» **PROBLEM STATEMENT**
The answer should be an exact repeat of the stretch of material below from the line containing "Forgot Password (1201, 232)" through the line containing "[button] (1219, 854)".

---------- DATA EXTRACTS

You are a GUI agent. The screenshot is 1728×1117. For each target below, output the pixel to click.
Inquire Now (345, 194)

--------------------
---------- DATA EXTRACTS

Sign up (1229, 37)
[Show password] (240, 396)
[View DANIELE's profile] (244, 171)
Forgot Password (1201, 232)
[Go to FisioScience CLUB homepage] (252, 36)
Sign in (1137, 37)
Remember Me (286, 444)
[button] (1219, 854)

--------------------
---------- DATA EXTRACTS

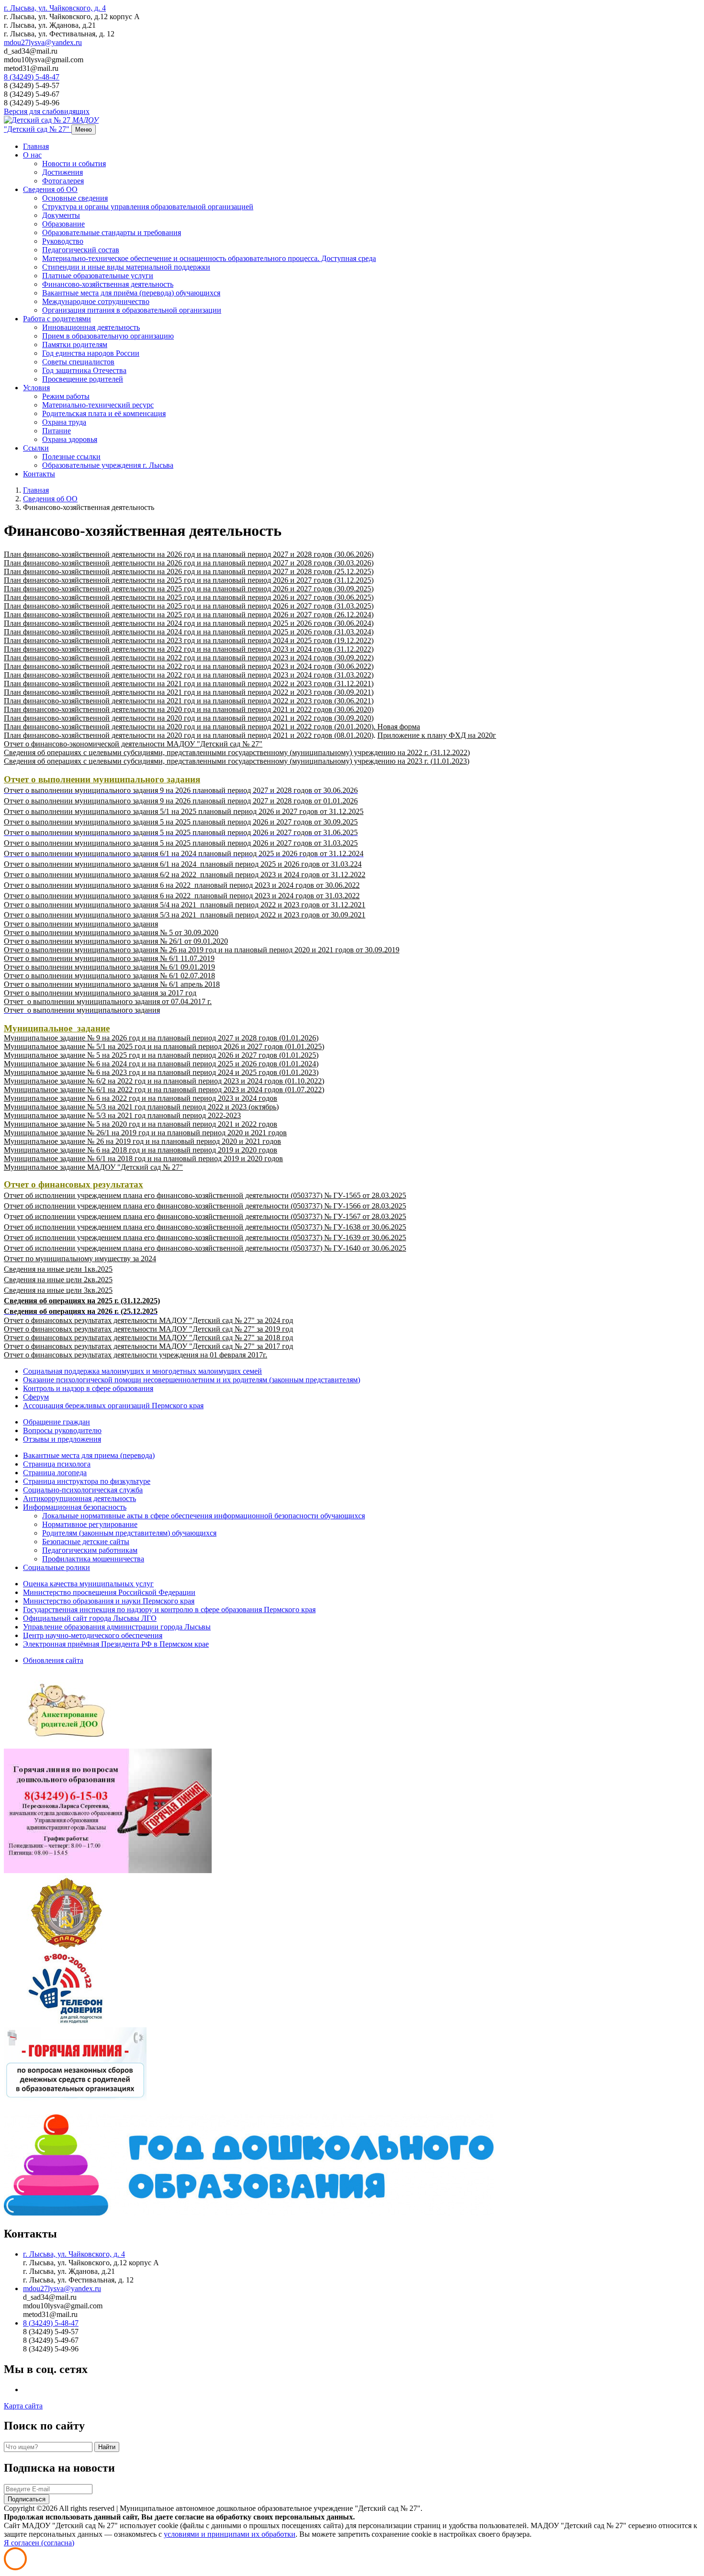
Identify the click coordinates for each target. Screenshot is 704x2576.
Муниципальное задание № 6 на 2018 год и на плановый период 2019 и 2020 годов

--------------------

» **TASK RESULT**
Forgot Password (1201, 232)
[Go to FisioScience CLUB homepage] (252, 36)
Sign in (1137, 37)
Remember Me (286, 444)
[button] (1219, 854)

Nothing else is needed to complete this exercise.